Proponents of Colorado rent control measure say it would help low wage earners making tough choices

Like whether to pay the rent or buy enough groceries.
4 min. read
Celesté Martinez, UNE organizing director, speaks at the Capitol during a news conference by supporters of a bill to allow rent control in Colorado. April 9, 2019. (Donna Bryson/Denverite)

Graciela Moreno sent Colorado legislators a letter urging them to adopt a rent control measure.

The bakery worker would have liked to have delivered her message in person. But that would have meant missing work -- and pay.

Proponents of Senate Bill 19-225, "Authorize Local Governments To Stabilize Rent," say it's designed to help people like Moreno who, because they earn low wages as the cost of living rises, have to make tough choices. Like whether to pay the rent or buy enough groceries.

"I understand that housing to the corporations and the landlords is a business. But it is my home," Moreno said in a letter read in the Capitol's West Foyer at a news conference Wednesday. It was organized by the advocacy groups United for a New Economy and 9to5 Colorado, which have collaborated with lawmakers on a number of housing measures at the State House this session.

Last week Sen. Julie Gonzales introduced the bill that would allow local governments to enact their own rent stabilization measures if they choose. Her bill would overturn a 1981 Colorado law banning rent control. It does not propose imposing statewide standards as Oregon did in February when its governor signed a law limiting landlords to rent increases of no more than 7 percent plus inflation, and to raising rents only annually.

Colorado's proposal "can open the door of immense opportunities for our cities and county governments to have the decision-making power to create policies and solutions that we need for every Coloradan to call our state home," Celesté Martinez, UNE organizing director, said at the news conference.

The bill was to have received its first hearing before the Senate State, Military and Veteran Affairs Committee after Wednesday's news conference. But lawmakers weren't able to get to it on the agenda before the Capitol closed early because bad weather was on the way.

In her letter, Moreno said rent for her Aurora apartment has more than doubled from $475 a month when she moved in in 2008 to $960 now, while her wages have risen about a third from $9 an hour to $12.25.

Teo Nicolais, a landlord, recognized that people were struggling.
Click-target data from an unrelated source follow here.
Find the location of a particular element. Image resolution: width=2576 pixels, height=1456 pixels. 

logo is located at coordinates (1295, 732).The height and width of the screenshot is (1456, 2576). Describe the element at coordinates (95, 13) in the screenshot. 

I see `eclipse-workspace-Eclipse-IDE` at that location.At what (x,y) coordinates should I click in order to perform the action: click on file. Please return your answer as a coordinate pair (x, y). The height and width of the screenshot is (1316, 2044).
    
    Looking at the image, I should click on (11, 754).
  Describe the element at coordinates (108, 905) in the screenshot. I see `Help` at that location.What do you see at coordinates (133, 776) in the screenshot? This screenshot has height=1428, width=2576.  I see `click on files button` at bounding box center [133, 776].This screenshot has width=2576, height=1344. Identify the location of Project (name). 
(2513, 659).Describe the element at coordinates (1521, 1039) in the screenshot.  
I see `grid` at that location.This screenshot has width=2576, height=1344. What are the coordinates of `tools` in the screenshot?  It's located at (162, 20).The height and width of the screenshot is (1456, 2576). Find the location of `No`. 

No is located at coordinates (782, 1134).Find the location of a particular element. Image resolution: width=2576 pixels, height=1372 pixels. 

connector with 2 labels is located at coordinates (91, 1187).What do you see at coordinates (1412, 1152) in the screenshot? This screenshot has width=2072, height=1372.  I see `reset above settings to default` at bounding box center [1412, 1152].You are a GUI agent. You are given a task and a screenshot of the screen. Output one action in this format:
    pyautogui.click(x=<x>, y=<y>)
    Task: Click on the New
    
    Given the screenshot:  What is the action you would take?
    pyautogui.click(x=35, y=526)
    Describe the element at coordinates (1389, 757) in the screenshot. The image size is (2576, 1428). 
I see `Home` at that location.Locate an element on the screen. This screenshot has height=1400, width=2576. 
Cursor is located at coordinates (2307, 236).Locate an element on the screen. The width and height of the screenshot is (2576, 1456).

"The need is great," he said.

But Nicolais came to the Capitol to oppose Gonzales's bill, saying it could backfire against tenants.

Nicolais is a member of the Apartment Association of Metro Denver who teaches real estate and owns a half-dozen rental properties in the Denver area, none bigger than five units. He said he and other small landlords might find it difficult to keep up maintenance in the face of things like a hike in property taxes or storm damage to a property if they were constrained by "arbitrary" caps on rent, their income.  In other cities, he said, that has led small landlords, who often offer lower rents, to sell their properties to people who want to live in them or otherwise change the use. Removing units from the rental market would push rents up, he said.

"I'm here because I care about affordable housing. And this bill is a threat to affordable housing," Nicolais said.

Wednesday's hearing was rescheduled for this coming Monday. Then, lawmakers are likely to hear warring studies, judging from the people who came prepared to testify Wednesday.

Nicolais and the Apartment Association of Metro Denver referred to a study published last year in the National Bureau of Economic Research that compared a group of buildings under rent control in San Francisco with other buildings in that city that were not. The San Francisco researchers determined that tenants who might otherwise have been displaced from the city were able to stay because of rent control, but that over the long term landlords converted to condos and redeveloped buildings to escape rent control constraints.

But Sarah Treuhaft, managing director of the national think tank and advocacy group PolicyLink, said critiques of rent control are often unsubstantiated. Treuhaft appeared at the news conference organized by UNE and 9to5 with a copy of a report by her own organization, "Our Homes, Our  Future," that concluded from the San Francisco study that "the problem is not rent control itself but loopholes that need to be closed." The PolicyLink report also cited studies showing that tenants in rent-controlled housing move less frequently and are less likely to be forced to move.

Treuhaft said the housing affordability crisis requires a range of approaches, including rent control.

Updates previous with new hearing date set -- April 15.